Dollar under attack:

Foreigners Have Stopped Accumulating US Debt Securities

 

It's not a question of when foreigners will ratchet down their US debt purchases.  They are now net sellers.  

 

The question is How long can the Fed continue to "Wind Down" QE in the face of this.  When they change course what will happen to their Credibility?

I watch foreign investment in US securities closely, because small shifts are big enough to affect other US markets. In the last 12 months, foreigners have sold Treasuries at an unprecedented rate.
I include the US’s current account above because historically, countries that sell goods to America invest their dollar proceeds in Treasuries. China, for example, sends goods to the US, and the US pays for them with dollars. China then takes those dollars and buys Treasuries. That’s why foreign investment in Treasuries tends to closely follow the US trade deficit. Fracking has allowed the US to produce more energy domestically, helping to improve its trade deficit.

But foreigners are free to do what they want with their dollars. And recently, they’ve been doing anything but buying Treasuries—like buying American companies and Midwest farmland. It’s risky to have so many dollars and dollar-denominated assets in foreign hands, outside of US control.

Other indicators confirm that foreigners are selling US debt. The Fed holds Treasuries in custody for foreign central banks, and its custody holdings recently plummeted by a disastrous $100 billion in just one week.

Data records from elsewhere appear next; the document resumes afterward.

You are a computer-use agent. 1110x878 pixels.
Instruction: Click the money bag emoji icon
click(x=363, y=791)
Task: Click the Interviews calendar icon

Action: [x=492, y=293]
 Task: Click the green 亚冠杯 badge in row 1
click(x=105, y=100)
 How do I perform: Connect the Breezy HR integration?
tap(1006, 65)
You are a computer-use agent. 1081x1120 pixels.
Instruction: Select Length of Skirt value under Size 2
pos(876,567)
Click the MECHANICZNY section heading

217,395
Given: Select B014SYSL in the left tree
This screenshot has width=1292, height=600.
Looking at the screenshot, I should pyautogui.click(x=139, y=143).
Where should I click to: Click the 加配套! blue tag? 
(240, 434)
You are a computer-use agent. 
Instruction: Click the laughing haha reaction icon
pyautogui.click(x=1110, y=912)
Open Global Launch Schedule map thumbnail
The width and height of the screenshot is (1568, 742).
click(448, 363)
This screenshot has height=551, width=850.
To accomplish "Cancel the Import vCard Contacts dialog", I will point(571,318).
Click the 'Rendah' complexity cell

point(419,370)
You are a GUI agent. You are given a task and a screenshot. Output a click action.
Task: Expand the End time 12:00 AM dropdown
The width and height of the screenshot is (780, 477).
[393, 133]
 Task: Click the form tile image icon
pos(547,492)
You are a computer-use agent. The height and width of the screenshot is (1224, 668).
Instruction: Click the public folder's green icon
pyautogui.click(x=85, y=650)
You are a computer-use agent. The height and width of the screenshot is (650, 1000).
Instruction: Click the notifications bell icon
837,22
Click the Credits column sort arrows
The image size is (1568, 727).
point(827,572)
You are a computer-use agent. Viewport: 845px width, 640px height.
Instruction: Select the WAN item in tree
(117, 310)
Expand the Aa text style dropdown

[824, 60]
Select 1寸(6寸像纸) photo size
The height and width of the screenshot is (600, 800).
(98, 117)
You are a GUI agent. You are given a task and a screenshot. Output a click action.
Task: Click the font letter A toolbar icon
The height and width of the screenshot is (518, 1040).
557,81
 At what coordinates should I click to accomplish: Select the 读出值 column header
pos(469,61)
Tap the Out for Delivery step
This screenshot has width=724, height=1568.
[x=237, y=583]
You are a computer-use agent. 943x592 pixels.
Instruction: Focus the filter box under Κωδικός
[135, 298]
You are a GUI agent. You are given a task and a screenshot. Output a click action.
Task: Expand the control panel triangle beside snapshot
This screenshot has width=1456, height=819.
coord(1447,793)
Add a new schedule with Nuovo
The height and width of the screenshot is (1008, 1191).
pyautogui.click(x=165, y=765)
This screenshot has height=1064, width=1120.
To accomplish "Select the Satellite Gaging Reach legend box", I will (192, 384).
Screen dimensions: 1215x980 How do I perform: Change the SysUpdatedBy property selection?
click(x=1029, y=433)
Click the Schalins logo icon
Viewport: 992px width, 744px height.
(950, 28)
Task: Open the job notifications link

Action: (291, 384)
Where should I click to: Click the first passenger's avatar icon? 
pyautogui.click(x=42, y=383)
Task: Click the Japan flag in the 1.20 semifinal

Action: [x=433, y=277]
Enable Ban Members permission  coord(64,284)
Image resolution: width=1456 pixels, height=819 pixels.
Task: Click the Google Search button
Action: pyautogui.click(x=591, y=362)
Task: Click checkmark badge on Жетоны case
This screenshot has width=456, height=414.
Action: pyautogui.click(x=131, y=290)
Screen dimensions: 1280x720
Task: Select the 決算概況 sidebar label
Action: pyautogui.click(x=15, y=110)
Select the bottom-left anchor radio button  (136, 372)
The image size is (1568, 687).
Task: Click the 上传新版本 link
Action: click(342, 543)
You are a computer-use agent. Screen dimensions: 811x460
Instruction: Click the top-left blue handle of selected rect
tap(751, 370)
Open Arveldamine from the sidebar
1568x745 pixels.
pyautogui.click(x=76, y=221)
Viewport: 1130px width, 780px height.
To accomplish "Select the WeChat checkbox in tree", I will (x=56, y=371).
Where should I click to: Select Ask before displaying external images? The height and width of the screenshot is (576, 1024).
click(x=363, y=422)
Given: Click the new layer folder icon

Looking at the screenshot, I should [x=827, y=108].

Announcements of sanctions against Russia seem to have precipitated that fire sale. Russia itself has decreased its holdings of US Treasuries from $165 billion to $126 billion.
Why should Putin loan the US money when the US is sanctioning Russia’s use of dollars?

Again, since foreigners aren’t buying US government debt, the Fed will have to. That, in turn, increases the quantity of dollars, diluting the value of Treasuries those foreigners already own. Which eventually will induce foreigners to sell even more of their Treasuries, depressing the dollar’s value further.

It’s a risky game, and a potential vicious cycle.